The 7351st Air Base Squadron was activated in January 1953, and assumed control of Landsberg as the host unit on 1 July. On 1 April 1955 the 7351st Flying Training Group (MDAP) was activated to prepare Landsberg as a pilot training center. The group was further expanded and was designated the 7351st Flying Training Wing (MDAP) on 1 October 1955. The wing consisted of three groups, with a total of seven squadrons.

Having joined NATO in 1955, West Germany could begin to establish the German Air Force (Luftwaffe). Work soon started on the construction of airfields and training grounds and possibilities for training German pilots were investigated.

Landsberg Air Base was selected as the site for the retraining of the German Air Force. The first pilot training class of 19 German officers, all with previous flying experience, was received by 7351 PTG on 2 February 1956. There were still many World War II veterans who could, however, only fly propeller aircraft. They had not seen operational service for ten years and had absolutely no experience with supersonic jet fighters. The modern jets were not complete strangers to the former German officers, however. For more than two years it had already been quite usual for former Luftwaffe pilots to make familiarization flights on USAF jet fighters.

The new Luftwaffe began building up basic pilot training using forty Piper L-18A Super Cub trainers. Advanced training and jet transition was looked after by the USAF at Fürstenfeldbruck Air Base where the Luftwaffe could use several new Lockheed T-33A T-Bird jet-trainers. The first ten German jet fighter pilots trained by USAFE instructors received their 'wings' on 24 September 1956. Future German F-86 pilots were also trained at Nellis AFB in Nevada.

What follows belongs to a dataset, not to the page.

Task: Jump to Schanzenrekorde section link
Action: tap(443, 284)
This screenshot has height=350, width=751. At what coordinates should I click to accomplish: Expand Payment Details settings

Training continued until 1958 when the 7351st FTG was discontinued and Landsberg turned over to the German Air Force. Within several years the new Luftwaffe would acquire hundreds of F-86 Sabres and F-84F Thunderstreaks via the U.S. Mutual Defense Aid Program (MDAP) so training had to be taken in hand very quickly.

After its formation in 1966, Helicopter Transport Wing 64 was stationed on the airbase until 1971.